Ich würde mich über Hilfe sehr freuen und bedanke mich für das Lesen des Beitrags. Ich habe auch kurz geschaut ob es schon ähnliche Themen in diesem Forum gab, aber ich habe auf die Schnelle nichts gefunden.


----------



## Geeeee (21. Sep 2009)

Ohne mich jetzt mit dem Programmcode als solches en detail zu beschäftigen: Als erstes musst du eben am Router oder in der Firewall, die vor dem Rechner ist, der den TCPServer erstellt den Port freigeben, dann klappts auch mit dem Internet. Lokal sollte das ohne Probleme gehen, wenn man sich an die 127.0.0.1 hält.


----------



## tuxedo (21. Sep 2009)

Siehe dazu auch: Portweiterleitung ? Wikipedia

Das sollte dich erstmal weiterbringen... (sollte man unbedingt gelesen haben!)

- Alex


----------



## House (21. Sep 2009)

Danke für die Antworten und erste Hilfen. 





Geeeee hat gesagt.:


> Als erstes musst du eben am Router oder in der Firewall, die vor dem Rechner ist, der den TCPServer erstellt den Port freigeben, dann klappts auch mit dem Internet.
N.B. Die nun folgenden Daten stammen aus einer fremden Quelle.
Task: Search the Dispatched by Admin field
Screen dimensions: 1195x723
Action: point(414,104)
Ich habe das richtig verstanden: Nur der Rechner auf dem TCPServer läuft muss - zumindest in dem Fall - den Port 6789 freigeben? Der Rechner auf dem TCPClient läuft und die Daten dann zu TCPServer schickt, der muss den Port nicht freigeben?



Geeeee hat gesagt.:


> Lokal sollte das ohne Probleme gehen, wenn man sich an die 127.0.0.1 hält.



Da geht es ohne Probleme und im privaten Netzwerk geht es auch ohne Probleme. Eben nur über das Internet nicht.
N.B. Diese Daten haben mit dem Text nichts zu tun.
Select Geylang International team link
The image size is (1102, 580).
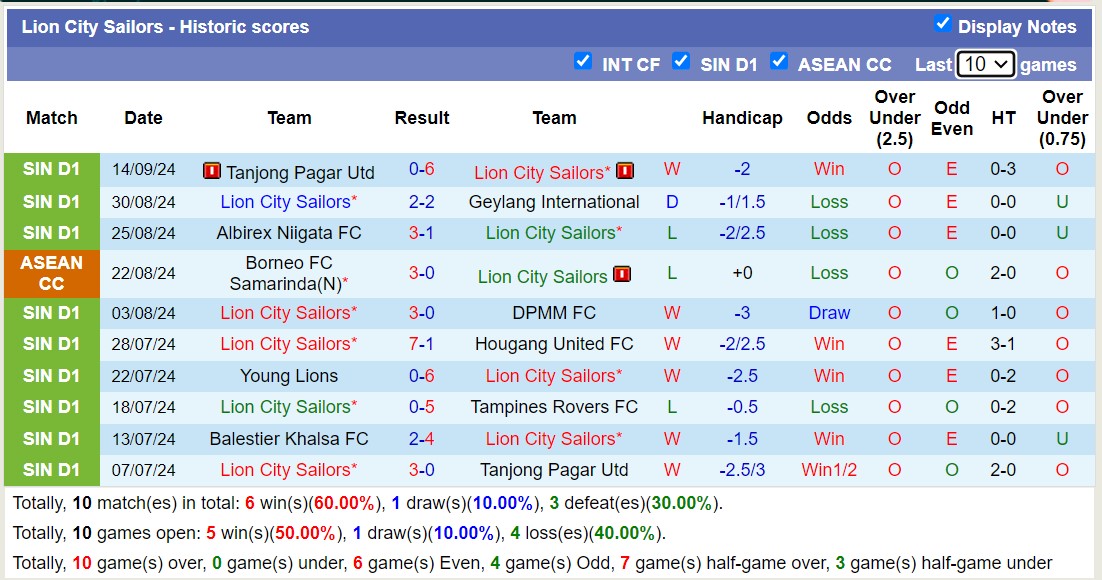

Warum ist es dann eigentlich nicht üblich für andere Anwendungen a la ICQ einen Port freizugeben? Werden hier wohl registrierte oder "well-known" Ports benutzt, welche dann grundsätzlich nutzbar sind?


----------



## tuxedo (21. Sep 2009)

Jepp, nur der Server braucht die Portfreigabe.

Und das ist auch der Grund warum du das für ICQ nicht brauchst: Du bist nur Client, nicht Server.

Beim Dateitransfer müsste ich raten: UDP mit UDP-Whole-Punching vielleicht? Oder alternativ via vermittelnden Server ...Oder eben, falls es der Router unterstützt: UPNP

- Alex


----------



## House (21. Sep 2009)

tuxedo hat gesagt.:


> Jepp, nur der Server braucht die Portfreigabe.
> 
> Und das ist auch der Grund warum du das für ICQ nicht brauchst: Du bist nur Client, nicht Server.



Danke für die Information. Ist natürlich logisch.



tuxedo hat gesagt.:


> Beim Dateitransfer müsste ich raten: UDP mit UDP-Whole-Punching vielleicht? Oder alternativ via vermittelnden Server ...Oder eben, falls es der Router unterstützt: UPNP
> 
> - Alex



UDP sagt mir natürlich was. Aber der Rest nicht. Gibt es eine Internetseite wo man evtl. mehr über all das erfährt? Wobei mir die aktuellen Informationen schon reichen, damit bin ich schon sehr zufrieden.



Habe die zwei Programme jetzt auch über das Internet erfolgreich kommunizieren lassen. Danke noch einmal.


----------



## tuxedo (22. Sep 2009)

House hat gesagt.:


> UDP sagt mir natürlich was. Aber der Rest nicht. Gibt es eine Internetseite wo man evtl. mehr über all das erfährt?



Klar, ist aber ein ganz geheimer Tipp:

Let me google that for you
Let me google that for you


----------



## HoaX (25. Sep 2009)

@tuxedo: Du willst UDP ganz schlagen?   ... Es heißt "hole" (deutsch: Loch)


----------



## tuxedo (26. Sep 2009)

Oha. Ja, ein Tippfehler  Kommt vor. Aber google liefert ja dennoch das richtige Ergebnis 

- Alex


----------



## HoaX (30. Sep 2009)

Klar Tippfehler ... in zwei Posts, sonst hätt ich ja nix gesagt


----------